**Questions to answer:**
**a)** In the excerpt on exam retakes, how many retakes did Elbrink plan to allow in later studies?
**b)** Rewrite the paragraph of the excerpt on exam retakes that begins "In some cases, allowing retakes led to drawbacks" more briefly, keeping its main facts.
**c)** Output the stretch of the excerpt on exam retakes from "Araujo and Semb" through "retakes on performance.", copied without changes.

**Selected extract:**
====================

Araujo and Semb (1979) investigated order of items on student performance under the 
Keller Plan and under a Contingency Managed Lecture approach devised by Semb and a 
colleague. One offshoot of the study was a consideration of the effect of retakes on performance. 
In neither case was a significant improvement found from allowing a retakes of exams. In the 
case of the Personalized System of Instruction (Keller) approach the authors concluded that the 
method was strong enough that retakes were not particularly needed. 

In some cases, allowing retakes led to drawbacks. Elbrink (1973), for example, observed 
improvement from retakes among freshmen enrolled in one of two calculus sequences in the 
CRIMEL (Curriculum Revision and Instruction in Mathematics at the Elementary Level) project 
at The Ohio State University. Although statistical evidence was not provided in the report of the 
study, Elbrink stated that the median and mean scores increased significantly between attempts. 
However, he further observed that students did not take each attempt seriously because of the 
opportunity to take unlimited retakes. Some of the students viewed only their last retake as "the" 
test. In response to this situation, Elbrink planned to allow only one retake in later studies. 

Davik (1980) noted a similar problem with students in a high school chemistry class. By 
allowing unlimited retakes, students appeared to be "willing to take their chances on a test, 
without proper review and study (p.213)". Davik's response was to allow a maximum of a raise 



to a C grade after a retake. He reported that requests for retakes had dropped substantially after 
the change in procedure.

====================

**Data supplied:**

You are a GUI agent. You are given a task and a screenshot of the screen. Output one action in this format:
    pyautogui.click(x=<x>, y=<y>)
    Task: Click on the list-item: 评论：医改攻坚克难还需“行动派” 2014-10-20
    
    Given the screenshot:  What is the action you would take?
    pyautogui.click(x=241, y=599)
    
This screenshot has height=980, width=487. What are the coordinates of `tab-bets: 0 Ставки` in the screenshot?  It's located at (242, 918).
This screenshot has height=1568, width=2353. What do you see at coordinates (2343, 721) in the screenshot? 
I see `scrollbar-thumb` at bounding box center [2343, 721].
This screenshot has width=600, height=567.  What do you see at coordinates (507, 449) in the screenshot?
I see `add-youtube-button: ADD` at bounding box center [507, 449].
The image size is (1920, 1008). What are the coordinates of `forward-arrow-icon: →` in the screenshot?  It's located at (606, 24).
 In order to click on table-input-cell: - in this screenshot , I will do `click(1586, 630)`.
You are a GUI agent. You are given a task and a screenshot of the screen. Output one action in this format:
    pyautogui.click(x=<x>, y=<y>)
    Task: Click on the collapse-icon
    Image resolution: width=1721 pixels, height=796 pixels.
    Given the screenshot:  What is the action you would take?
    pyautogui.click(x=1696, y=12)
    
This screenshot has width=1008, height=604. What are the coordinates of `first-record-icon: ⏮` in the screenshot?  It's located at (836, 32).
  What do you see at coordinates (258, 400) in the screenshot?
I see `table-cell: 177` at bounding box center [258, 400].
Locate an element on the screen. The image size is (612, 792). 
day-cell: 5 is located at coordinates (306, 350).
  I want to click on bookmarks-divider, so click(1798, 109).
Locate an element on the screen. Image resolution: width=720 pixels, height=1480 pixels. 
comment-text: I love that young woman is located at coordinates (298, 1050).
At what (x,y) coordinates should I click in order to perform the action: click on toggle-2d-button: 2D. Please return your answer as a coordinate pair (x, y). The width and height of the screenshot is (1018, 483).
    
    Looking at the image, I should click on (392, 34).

====================

**Answer set:**
**a)** Only one retake.

**b)** Retakes sometimes had drawbacks. Elbrink (1973) studied freshmen in one of two calculus sequences in Ohio State's CRIMEL project. He gave no statistical evidence, but he stated that median and mean scores rose significantly between attempts. Because retakes were unlimited, students did not take each attempt seriously, and some treated only their last retake as "the" test. Elbrink therefore planned to allow only one retake in later studies.

**c)**
Araujo and Semb (1979) investigated order of items on student performance under the 
Keller Plan and under a Contingency Managed Lecture approach devised by Semb and a 
colleague. One offshoot of the study was a consideration of the effect of retakes on performance.